Data dari Kementerian Penerbangan Sipil India pada Desember 2023 menunjukkan bahwa negara bagian Gujarat, yang mencakup Ahmedabad, melaporkan 462 insiden serangan burung dalam lima tahun terakhir, dengan mayoritas terjadi di Bandara Ahmedabad.
Laporan Times of India bahkan mencatat peningkatan 35% serangan burung di Ahmedabad pada periode 2022-2023. Jika seekor atau sekelompok burung tersedot ke dalam mesin, terutama pada ketinggian rendah setelah lepas landas, hal itu dapat menyebabkan kerusakan parah dan hilangnya daya dorong, seperti yang terjadi pada kecelakaan Jeju Air tahun lalu yang menewaskan 179 orang.
Teori Tambahan: Kesalahan Konfigurasi Penutup Sayap (Flaps)
Selain kedua teori utama di atas, beberapa pakar juga tidak mengesampingkan kemungkinan kesalahan pada penutup sayap (flaps) pesawat.
Penutup sayap sangat vital saat lepas landas, membantu pesawat mendapatkan daya angkat maksimal pada kecepatan yang lebih rendah.

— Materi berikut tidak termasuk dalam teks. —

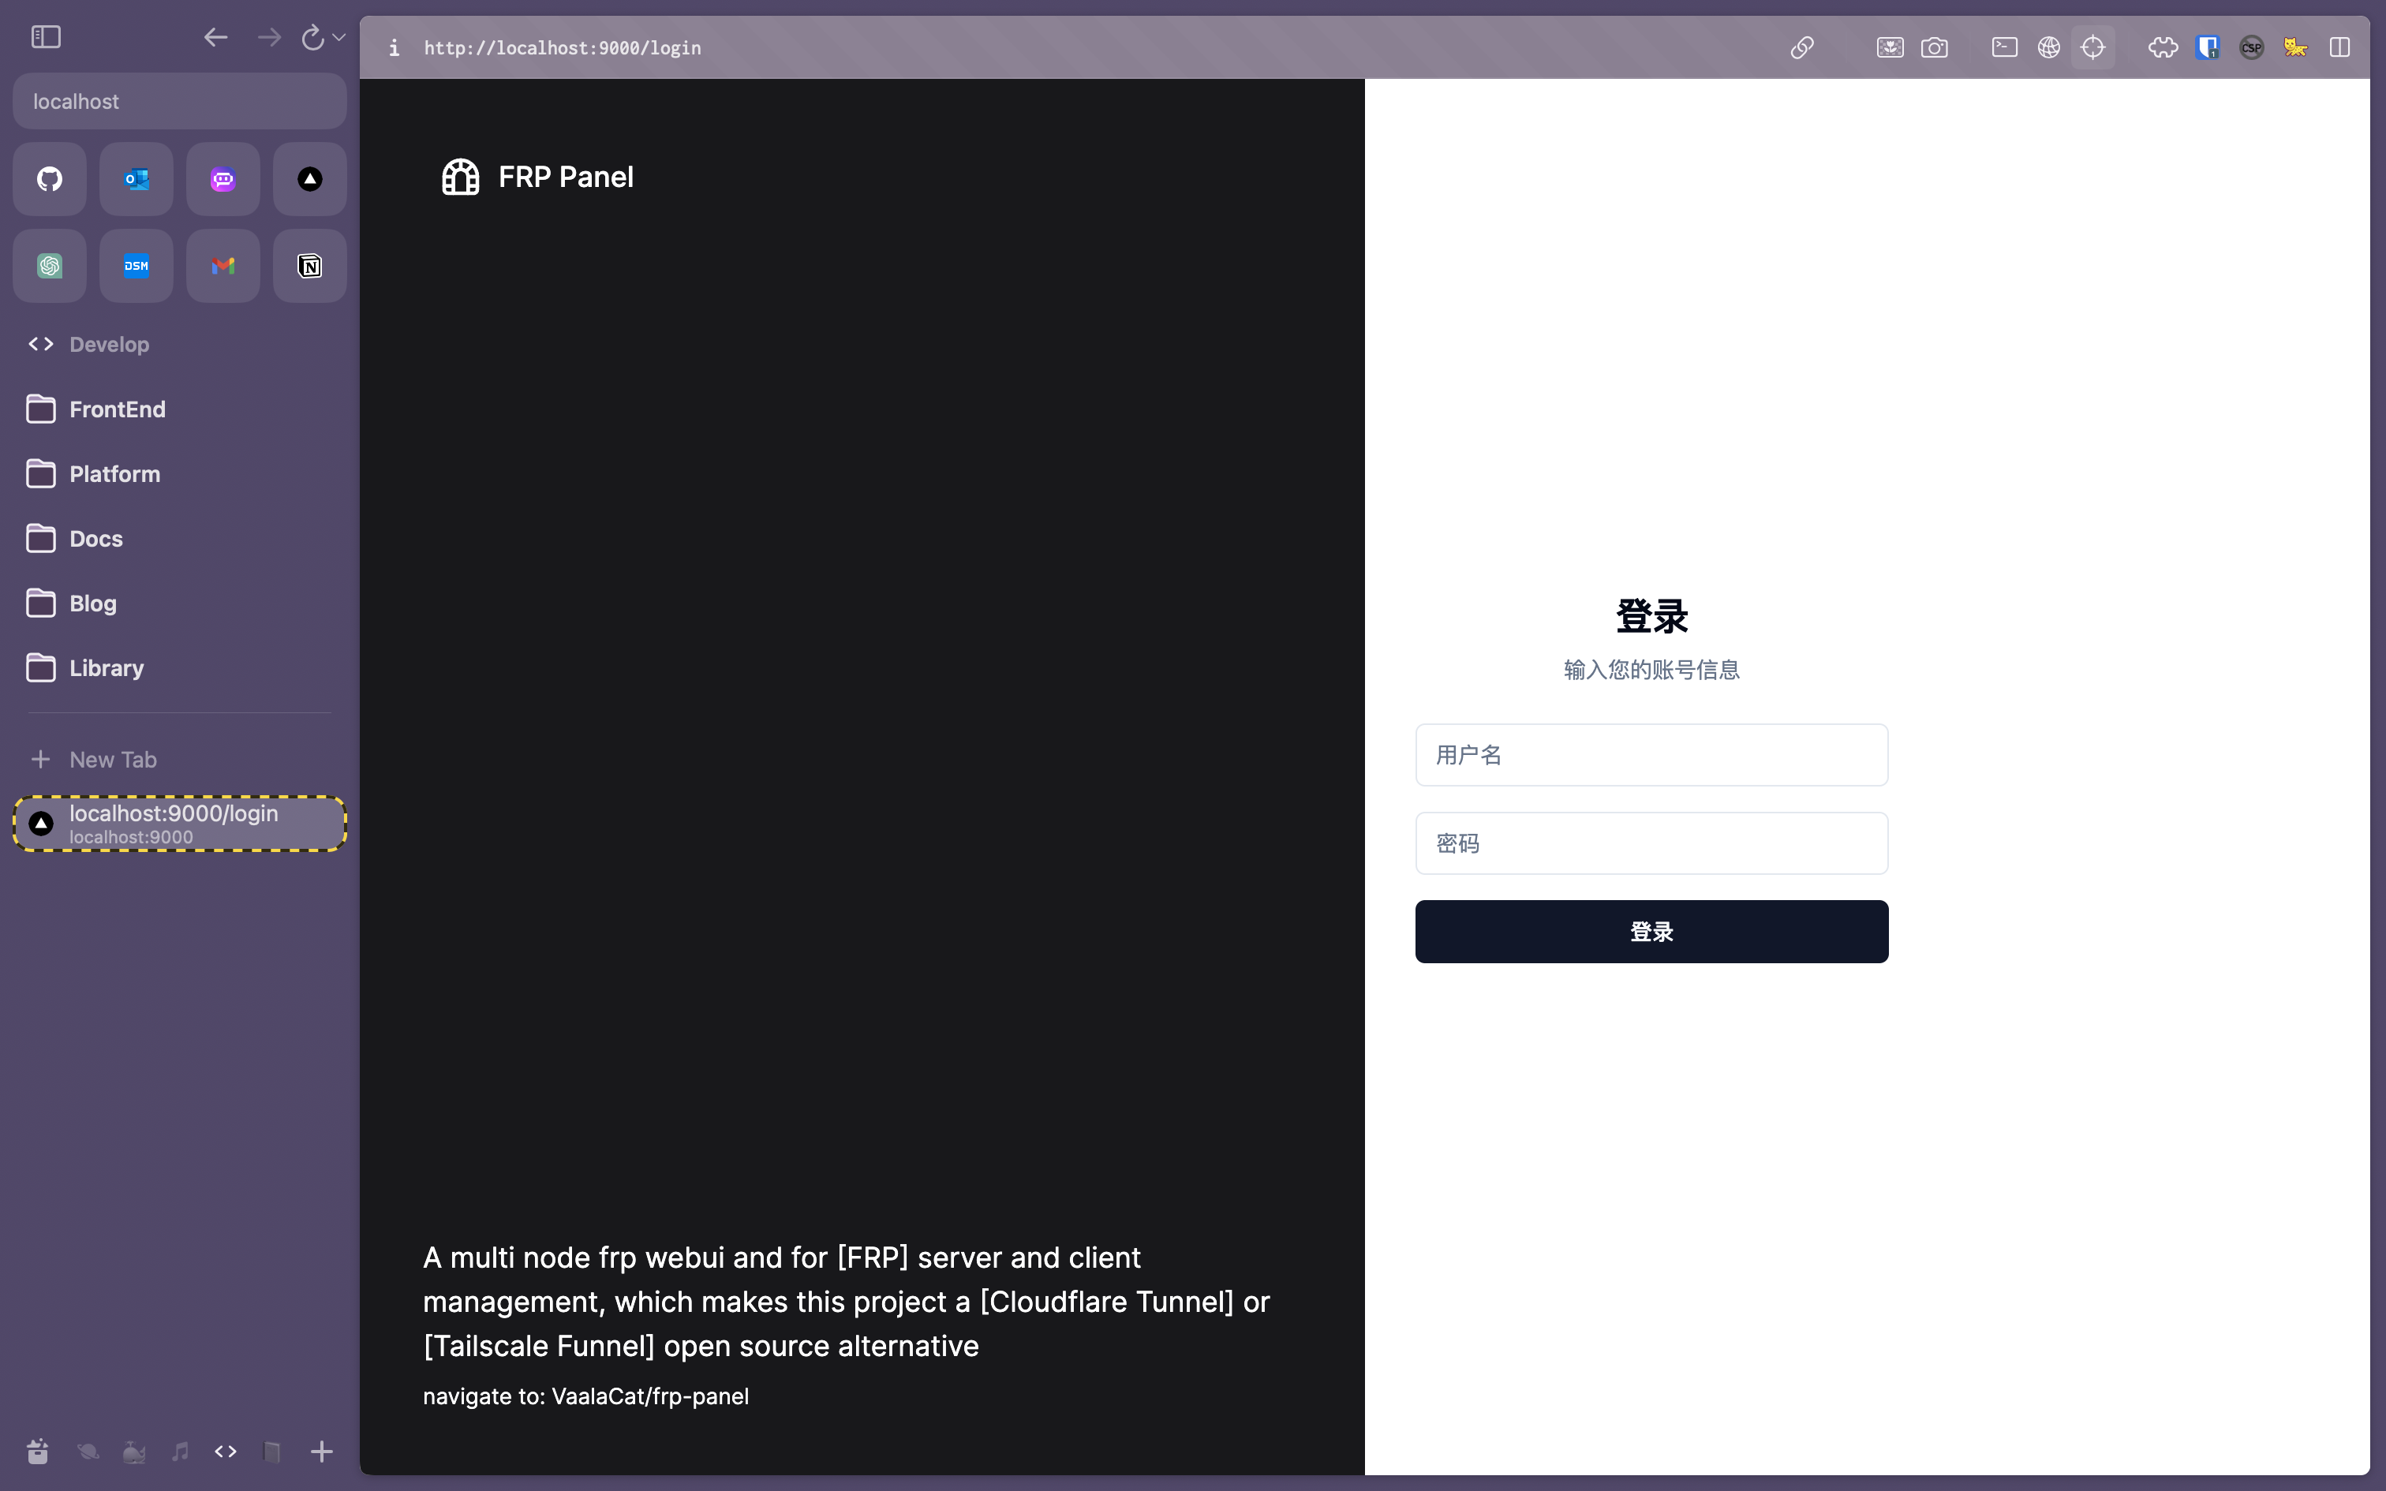This screenshot has width=2386, height=1491.
Task: Expand the Platform folder
Action: 114,474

Jika penutup sayap tidak memanjang dengan benar, pesawat akan kesulitan mencapai ketinggian meskipun mesin beroperasi penuh.
Pada saat insiden, suhu di Ahmedabad hampir 40 derajat Celcius. Udara panas berarti udara lebih tipis, yang menuntut pengaturan pesawat yang lebih tinggi dan daya dorong mesin yang lebih besar.

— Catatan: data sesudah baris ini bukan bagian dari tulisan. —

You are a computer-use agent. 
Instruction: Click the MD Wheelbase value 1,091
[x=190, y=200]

Bahkan kesalahan konfigurasi kecil dalam kondisi seperti itu dapat berakibat fatal. Rekaman CCTV memang menunjukkan pesawat kesulitan naik.
Namun, pilot lain meragukan teori ini, mengingat sistem peringatan konfigurasi lepas landas Boeing 787-8 seharusnya memperingatkan awak pesawat tentang konfigurasi yang tidak aman.
Jika terbukti ada kesalahan pada flaps, Marco Chan, seorang mantan pilot, menggarisbawahi bahwa ini dapat mengarah pada potensi kesalahan manusia, mengingat pengaturan flaps adalah prosedur manual yang diverifikasi dengan daftar periksa.
Investigasi mendalam yang melibatkan analisis kotak hitam (black box) akan menjadi kunci untuk menguraikan misteri ini.
Informasi dari perekam suara kokpit (CVR) dan perekam data penerbangan (FDR) akan memberikan gambaran komprehensif tentang kondisi pesawat, tindakan pilot, dan lingkungan sekitar sesaat sebelum tragedi, akhirnya mengungkap apakah dua mesin mati, serangan burung, atau faktor lain yang menjadi penyebab utama di balik jatuhnya Air India Flight 171.